Top Fannie Mae officials have stepped up their drive to reassure lenders that new loan-processing technology will not cut mortgage banks out of the system.

In speeches, press conferences, and presentations to lenders at a convention of the Mortgage Bankers Association, executives of the Federal National Mortgage Association, or Fannie Mae, tried to drive home one point: Their agency's new technology is being developed to help lenders, not hurt them.

In an address to the convention, Fannie Mae chairman James A. Johnson told lenders that the agency is "inextricably linked" to mortgage banks.

"We see mortgage lenders as our firm foundation," he said, "and the success of our mission depends on the success of yours."

Mr. Johnson told lenders that Fannie Mae's technology to automate loan applications and approvals is "customer-driven." The new systems have been tested by lenders and are intended to bolster their profitability.

Fannie Mae's broad technology plans have stirred the industry's fears.

Rival Freddie Mac, formally the Federal Home Loan Mortgage Corp., is taking a more limited approach, restricting its automation system to underwriting.

Freddie Mac executives rarely miss an opportunity to make that contrast clear.

Last Thursday, Fannie Mae vice chairman Frank Raines went on the offensive, taking on Freddie Mac's underwriting system.

At a lunch for reporters, Mr. Raines said that Freddie Mac's underwriting technology is intended to force lenders to sell their loans to Freddie Mac.

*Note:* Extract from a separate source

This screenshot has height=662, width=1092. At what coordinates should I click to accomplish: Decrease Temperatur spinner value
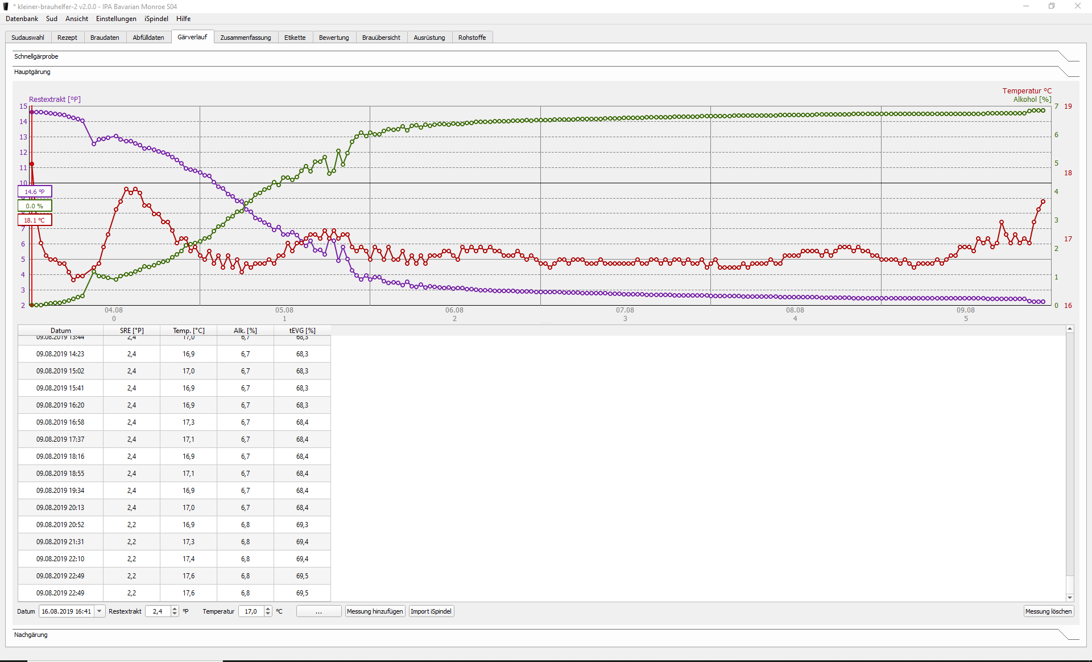[268, 614]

That's because only Freddie Mac understands why it chooses to accept a loan through its credit-scoring system, Mr. Raines said.

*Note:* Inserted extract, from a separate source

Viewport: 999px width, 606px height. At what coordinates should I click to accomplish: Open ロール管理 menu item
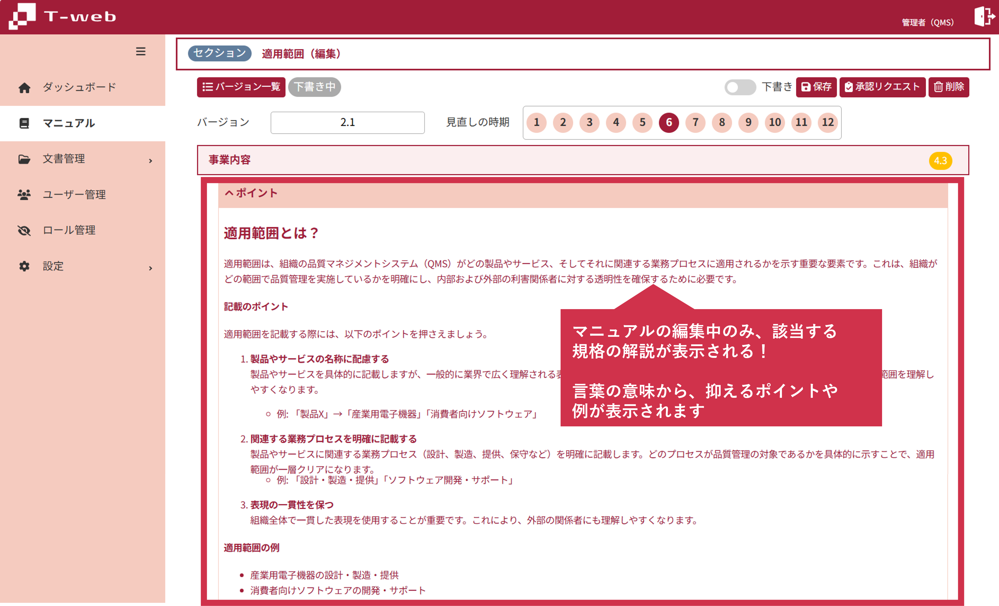tap(69, 230)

By contrast, he said, decisions made on Fannie Mae's technology are easily understandable because the system is rule-based, simply automating Fannie's existing rulebook.

So a loan approved on the Fannie system could just as easily be sold to Freddie, he said.

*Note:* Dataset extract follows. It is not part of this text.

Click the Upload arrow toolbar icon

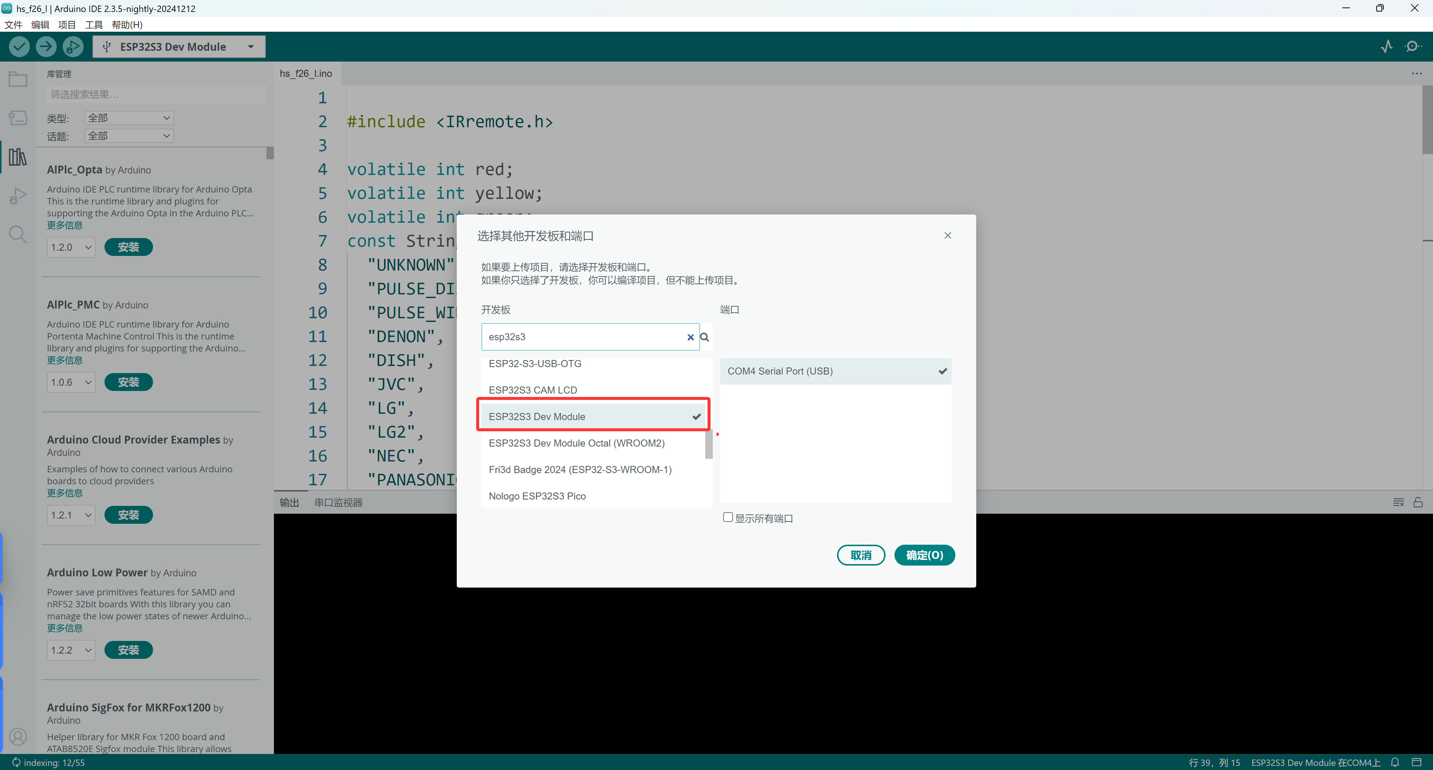[46, 47]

Later in the day, two senior marketing and technology executives at Fannie Mae tried to use humor to defuse lender fears.

An interactive computer impersonated celebrities like Elvis Presley, Barbra Streisand, and cartoon characters Beavis and Butt-head, voicing fears about the new technology.

One by one, the executives tried to debunk the fears.

After speeches by Mr. Johnson and Freddie Mac's chairman, Leland Brendsel, one lender wanted to know whether the two agencies plan to cooperate on their lending technologies rather than giving lenders different systems to deal with.

The answer, it appears, was "no."

Mr. Brendsel said that Freddie Mac would be unwilling to delegate the crucial underwriting decision to Fannie Mae.

Mr. Johnson implied that such cooperation would take some of the flexibility out of the current system.

Another lender asked how the use of the new underwriting systems would affect loan pricing.

Mr. Brendsel said Freddie's underwriting system would more clearly delineate the risks of different kinds of loans and that the agency would price accordingly.

Mr. Johnson said Fannie Mae would be slow to take that route.

He said that he felt strongly about basing loan prices on the overall performance of a lender, rather than on individual loans.

In addition, he said, he is reluctant to use the technology to make loans more expensive for those who are on "the edge of affordability."

Separately, Mr. Brendsel said Freddie Mac has seen a fourfold increase in poor-quality loans since 1993.

"This must be curtailed," he said.

Freddie Mac would introduce more specific guidelines this summer to help lenders assess loan quality and reduce risky loans, he said.